On August 27, Big Red Machine, the joint musical project of the National’s Aaron Dessner and Bon Iver’s Justin Vernon, returned with a new album titled How Long Do You Think It’s Gonna Last? Listen to its lyrics and you’ll quickly notice that it’s filled with a litany of big, thorny uncertainties. Dessner told us that, for him, music-making is a primary tool for processing difficult emotions: “a way to kind of ask questions and feel better ultimately just by giving voice to [them].”
You’ve most definitely heard Dessner’s production work elsewhere, as on Taylor Swift’s pandemic albums, evermore and folklore. The new Big Red Machine release celebrates the fruits of creative partnership and the importance of family and community. At least, that’s what we took from our conversation with Dessner. “A lot of my favorite music, usually there’s something elusive about it, in that whatever is elusive is coming from this weird cocktail of different people’s input,” he said. “There’s just this weird, swampy alchemy, and you can’t easily put your finger on why it’s so moving.”

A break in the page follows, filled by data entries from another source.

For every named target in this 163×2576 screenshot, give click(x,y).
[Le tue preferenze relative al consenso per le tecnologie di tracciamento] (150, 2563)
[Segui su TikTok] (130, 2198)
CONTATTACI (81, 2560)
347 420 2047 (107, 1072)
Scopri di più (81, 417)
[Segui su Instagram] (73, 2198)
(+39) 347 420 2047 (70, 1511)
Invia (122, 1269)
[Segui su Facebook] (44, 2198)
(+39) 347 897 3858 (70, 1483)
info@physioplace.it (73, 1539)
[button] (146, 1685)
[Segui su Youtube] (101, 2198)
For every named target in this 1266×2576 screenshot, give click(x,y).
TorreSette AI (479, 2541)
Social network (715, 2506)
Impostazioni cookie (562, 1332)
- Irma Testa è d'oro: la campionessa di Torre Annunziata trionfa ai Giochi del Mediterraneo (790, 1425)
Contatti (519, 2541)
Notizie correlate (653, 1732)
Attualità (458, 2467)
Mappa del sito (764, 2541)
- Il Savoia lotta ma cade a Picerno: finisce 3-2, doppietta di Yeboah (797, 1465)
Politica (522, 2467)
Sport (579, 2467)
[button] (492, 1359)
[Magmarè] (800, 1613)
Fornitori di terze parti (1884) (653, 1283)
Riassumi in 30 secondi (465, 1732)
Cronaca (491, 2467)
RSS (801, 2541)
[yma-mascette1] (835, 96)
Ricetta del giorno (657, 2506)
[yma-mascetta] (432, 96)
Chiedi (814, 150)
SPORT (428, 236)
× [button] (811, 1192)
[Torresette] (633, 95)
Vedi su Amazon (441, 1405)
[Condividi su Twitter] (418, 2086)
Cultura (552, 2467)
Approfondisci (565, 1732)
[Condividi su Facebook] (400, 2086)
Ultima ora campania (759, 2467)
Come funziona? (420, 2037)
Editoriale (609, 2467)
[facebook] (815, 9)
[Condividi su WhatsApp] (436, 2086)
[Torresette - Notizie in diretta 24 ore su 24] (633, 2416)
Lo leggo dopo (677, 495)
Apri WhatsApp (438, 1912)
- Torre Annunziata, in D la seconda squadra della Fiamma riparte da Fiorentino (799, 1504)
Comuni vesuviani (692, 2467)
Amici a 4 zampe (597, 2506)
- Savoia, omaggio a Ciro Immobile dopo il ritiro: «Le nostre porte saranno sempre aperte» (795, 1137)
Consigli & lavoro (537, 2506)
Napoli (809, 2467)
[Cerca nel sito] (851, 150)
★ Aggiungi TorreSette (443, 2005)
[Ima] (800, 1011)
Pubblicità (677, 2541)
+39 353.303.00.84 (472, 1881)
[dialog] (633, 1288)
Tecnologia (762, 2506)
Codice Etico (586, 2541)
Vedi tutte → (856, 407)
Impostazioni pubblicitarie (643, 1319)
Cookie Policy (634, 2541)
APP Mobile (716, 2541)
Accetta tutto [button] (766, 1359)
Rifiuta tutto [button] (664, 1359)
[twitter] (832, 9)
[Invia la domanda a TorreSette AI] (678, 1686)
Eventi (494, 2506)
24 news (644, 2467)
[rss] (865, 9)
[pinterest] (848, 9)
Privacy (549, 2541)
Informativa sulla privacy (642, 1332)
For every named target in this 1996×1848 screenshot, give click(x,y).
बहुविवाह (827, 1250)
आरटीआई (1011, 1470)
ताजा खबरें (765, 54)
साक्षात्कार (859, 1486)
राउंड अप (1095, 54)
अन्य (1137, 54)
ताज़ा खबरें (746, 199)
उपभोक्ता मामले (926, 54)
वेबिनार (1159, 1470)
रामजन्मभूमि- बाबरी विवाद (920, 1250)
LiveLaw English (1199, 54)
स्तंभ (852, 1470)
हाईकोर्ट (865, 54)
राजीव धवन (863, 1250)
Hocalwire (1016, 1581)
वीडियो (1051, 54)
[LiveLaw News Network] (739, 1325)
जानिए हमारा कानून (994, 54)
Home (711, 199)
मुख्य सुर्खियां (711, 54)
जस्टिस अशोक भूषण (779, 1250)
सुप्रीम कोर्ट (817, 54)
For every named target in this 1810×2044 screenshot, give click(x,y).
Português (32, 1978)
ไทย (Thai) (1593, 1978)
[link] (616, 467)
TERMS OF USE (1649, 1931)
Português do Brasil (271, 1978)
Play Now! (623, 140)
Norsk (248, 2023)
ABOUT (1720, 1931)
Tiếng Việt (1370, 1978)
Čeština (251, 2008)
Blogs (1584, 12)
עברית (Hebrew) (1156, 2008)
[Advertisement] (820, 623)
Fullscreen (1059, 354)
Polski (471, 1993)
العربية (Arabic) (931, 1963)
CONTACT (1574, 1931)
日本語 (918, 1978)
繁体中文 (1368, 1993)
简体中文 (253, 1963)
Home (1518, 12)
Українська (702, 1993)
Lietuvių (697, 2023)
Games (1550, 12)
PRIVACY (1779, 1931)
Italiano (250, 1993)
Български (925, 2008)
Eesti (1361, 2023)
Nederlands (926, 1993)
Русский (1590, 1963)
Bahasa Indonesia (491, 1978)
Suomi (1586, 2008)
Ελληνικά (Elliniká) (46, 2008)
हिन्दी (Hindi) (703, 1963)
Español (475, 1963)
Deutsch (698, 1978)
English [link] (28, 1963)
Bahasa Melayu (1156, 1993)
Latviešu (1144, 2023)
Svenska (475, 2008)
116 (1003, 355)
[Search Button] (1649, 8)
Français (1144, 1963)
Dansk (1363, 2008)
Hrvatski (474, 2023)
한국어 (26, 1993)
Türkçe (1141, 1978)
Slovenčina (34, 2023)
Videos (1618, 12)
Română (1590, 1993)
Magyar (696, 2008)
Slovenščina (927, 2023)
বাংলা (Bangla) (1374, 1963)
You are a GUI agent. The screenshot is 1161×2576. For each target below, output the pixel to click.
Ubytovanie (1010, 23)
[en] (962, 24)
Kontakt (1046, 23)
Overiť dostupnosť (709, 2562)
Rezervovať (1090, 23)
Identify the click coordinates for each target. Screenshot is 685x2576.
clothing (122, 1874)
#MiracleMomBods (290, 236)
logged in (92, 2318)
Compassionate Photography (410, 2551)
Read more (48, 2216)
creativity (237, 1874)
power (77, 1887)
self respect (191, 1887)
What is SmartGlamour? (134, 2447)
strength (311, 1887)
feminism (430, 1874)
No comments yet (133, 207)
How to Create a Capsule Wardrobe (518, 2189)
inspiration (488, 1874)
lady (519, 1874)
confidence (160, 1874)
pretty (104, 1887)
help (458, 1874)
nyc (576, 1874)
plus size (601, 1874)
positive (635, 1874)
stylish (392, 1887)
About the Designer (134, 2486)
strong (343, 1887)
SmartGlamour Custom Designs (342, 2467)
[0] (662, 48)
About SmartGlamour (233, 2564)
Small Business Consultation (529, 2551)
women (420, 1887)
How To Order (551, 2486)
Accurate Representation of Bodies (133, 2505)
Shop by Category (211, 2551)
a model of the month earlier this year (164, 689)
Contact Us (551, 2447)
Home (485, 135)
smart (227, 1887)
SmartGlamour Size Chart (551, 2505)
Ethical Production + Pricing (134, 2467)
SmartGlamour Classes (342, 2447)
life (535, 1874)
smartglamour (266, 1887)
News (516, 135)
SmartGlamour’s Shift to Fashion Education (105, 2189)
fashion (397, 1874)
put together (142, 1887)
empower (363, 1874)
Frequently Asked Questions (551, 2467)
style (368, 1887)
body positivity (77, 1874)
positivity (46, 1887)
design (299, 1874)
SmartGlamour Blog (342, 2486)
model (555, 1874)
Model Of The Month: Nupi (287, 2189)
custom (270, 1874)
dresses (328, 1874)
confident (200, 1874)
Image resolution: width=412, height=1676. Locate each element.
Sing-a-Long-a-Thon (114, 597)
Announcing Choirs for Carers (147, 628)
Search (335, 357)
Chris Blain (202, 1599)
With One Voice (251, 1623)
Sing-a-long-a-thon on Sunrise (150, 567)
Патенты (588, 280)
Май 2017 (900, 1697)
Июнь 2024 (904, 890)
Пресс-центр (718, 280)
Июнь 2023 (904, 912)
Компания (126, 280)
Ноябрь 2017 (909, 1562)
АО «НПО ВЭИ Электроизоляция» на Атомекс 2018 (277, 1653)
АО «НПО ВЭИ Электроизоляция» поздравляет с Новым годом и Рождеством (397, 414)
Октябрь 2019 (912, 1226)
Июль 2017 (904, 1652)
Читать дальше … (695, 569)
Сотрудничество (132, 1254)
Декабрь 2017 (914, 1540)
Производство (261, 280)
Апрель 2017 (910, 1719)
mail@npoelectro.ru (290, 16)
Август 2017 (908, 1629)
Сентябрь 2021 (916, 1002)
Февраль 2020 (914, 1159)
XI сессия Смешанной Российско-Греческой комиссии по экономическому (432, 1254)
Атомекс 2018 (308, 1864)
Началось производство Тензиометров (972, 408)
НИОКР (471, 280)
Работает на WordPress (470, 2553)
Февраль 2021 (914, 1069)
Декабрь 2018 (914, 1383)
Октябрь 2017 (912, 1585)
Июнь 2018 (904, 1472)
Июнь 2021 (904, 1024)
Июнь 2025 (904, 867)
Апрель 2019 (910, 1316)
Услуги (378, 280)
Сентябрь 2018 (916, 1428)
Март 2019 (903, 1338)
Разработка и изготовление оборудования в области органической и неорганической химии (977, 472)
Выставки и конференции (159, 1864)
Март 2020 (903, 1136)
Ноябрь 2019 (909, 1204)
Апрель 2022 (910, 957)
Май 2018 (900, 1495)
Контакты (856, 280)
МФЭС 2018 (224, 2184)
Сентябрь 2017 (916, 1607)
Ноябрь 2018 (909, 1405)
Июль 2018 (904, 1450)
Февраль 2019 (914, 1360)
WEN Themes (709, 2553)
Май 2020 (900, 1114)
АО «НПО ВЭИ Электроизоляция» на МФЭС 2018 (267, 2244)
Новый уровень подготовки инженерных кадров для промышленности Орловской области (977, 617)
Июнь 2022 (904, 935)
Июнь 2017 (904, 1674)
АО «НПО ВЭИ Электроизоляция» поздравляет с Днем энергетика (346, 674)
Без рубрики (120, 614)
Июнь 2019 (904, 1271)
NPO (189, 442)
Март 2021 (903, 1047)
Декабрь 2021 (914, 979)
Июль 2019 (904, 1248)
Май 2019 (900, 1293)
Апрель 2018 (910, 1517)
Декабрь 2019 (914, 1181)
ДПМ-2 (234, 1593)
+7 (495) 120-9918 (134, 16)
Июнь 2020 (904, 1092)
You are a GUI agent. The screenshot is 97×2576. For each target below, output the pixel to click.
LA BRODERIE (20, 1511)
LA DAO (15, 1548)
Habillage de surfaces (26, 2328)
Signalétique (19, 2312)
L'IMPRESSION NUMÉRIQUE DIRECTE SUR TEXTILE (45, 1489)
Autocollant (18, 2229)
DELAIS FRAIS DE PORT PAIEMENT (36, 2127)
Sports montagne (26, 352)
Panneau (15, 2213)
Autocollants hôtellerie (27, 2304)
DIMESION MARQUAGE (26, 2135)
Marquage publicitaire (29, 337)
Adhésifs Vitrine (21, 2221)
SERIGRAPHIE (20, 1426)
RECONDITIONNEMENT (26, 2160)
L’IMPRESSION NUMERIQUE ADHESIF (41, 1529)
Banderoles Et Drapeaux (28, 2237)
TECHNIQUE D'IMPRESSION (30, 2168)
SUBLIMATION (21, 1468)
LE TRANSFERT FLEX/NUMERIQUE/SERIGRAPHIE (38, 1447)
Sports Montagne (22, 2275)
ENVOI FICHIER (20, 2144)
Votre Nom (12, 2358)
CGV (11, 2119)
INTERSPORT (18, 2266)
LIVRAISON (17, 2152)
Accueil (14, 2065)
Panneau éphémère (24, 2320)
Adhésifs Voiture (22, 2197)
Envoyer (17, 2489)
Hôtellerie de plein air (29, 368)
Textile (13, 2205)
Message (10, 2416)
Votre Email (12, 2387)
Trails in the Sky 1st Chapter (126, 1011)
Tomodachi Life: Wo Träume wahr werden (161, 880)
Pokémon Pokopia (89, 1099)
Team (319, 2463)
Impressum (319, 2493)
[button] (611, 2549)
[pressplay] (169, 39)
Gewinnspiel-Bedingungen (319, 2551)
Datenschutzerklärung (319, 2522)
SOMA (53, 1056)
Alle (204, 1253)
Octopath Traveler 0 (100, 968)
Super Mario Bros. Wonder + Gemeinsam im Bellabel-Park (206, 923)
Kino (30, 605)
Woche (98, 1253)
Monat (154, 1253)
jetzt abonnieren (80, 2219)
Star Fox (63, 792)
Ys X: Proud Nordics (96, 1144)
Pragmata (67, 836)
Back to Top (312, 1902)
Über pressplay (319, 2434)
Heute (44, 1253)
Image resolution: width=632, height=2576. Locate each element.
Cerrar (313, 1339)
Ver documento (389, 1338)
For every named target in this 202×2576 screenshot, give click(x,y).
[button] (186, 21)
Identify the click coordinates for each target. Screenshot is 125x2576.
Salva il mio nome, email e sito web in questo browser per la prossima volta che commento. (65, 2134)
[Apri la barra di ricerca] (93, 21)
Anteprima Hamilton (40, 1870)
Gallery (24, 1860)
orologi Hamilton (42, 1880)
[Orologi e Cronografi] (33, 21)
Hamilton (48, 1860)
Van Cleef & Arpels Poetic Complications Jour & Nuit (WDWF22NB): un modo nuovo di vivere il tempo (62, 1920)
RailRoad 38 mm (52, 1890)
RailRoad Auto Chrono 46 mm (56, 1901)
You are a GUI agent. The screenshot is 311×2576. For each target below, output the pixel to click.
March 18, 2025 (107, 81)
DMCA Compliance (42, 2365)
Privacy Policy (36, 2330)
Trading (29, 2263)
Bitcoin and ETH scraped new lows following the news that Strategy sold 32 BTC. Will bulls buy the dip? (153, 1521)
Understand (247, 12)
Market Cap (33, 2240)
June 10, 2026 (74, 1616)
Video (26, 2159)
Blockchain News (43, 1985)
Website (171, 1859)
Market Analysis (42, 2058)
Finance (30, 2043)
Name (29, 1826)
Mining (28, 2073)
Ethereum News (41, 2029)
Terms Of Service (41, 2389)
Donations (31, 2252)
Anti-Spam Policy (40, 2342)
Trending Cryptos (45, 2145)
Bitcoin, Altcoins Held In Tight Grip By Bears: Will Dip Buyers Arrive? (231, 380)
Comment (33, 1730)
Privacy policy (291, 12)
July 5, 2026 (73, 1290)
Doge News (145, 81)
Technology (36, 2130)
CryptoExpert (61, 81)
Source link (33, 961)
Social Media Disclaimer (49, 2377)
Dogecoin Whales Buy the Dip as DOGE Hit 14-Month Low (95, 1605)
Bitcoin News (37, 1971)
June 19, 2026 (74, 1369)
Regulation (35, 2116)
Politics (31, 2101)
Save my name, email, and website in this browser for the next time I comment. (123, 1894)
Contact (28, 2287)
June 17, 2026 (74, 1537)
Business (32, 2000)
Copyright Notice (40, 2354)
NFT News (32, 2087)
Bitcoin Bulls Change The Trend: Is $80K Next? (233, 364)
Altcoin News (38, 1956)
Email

Given the list of features on this album — everyone from Swift to Sharon Van Etten to Anaïs Mitchell to Fleet Foxes’ Robin Pecknold — it made sense when Dessner told us how much creative inspiration he draws from the kinetic energy generated by multiple musical brains working as one. “I’m such a born collaborator,” he said. “I’m definitely interested in this exchange where you make something and you send it out into the ether and then it comes back slightly changed or radically changed. Then you work on it and send it again. I like this handoff, this communal approach to music-making.” It’s also an exercise in risk-taking and extreme vulnerability, he explained:
Being collaborative is risky on some level because any time you share an idea with someone, you’re sticking your neck out, and there’s a moment of judgment that happens when someone listens to something you’ve made and gives you feedback. But that moment when you take that step and jump into cold water — that is, I think, the most important thing. And it’s hard to do, even if you’ve done it a million times like I have. Part of being an artist is not being paralyzed by insecurity or self-doubt and allowing yourself to be vulnerable.
The musical collectivity undergirding How Long Do You Think It’s Gonna Last? is a testament to the power of community in a period of intense isolation.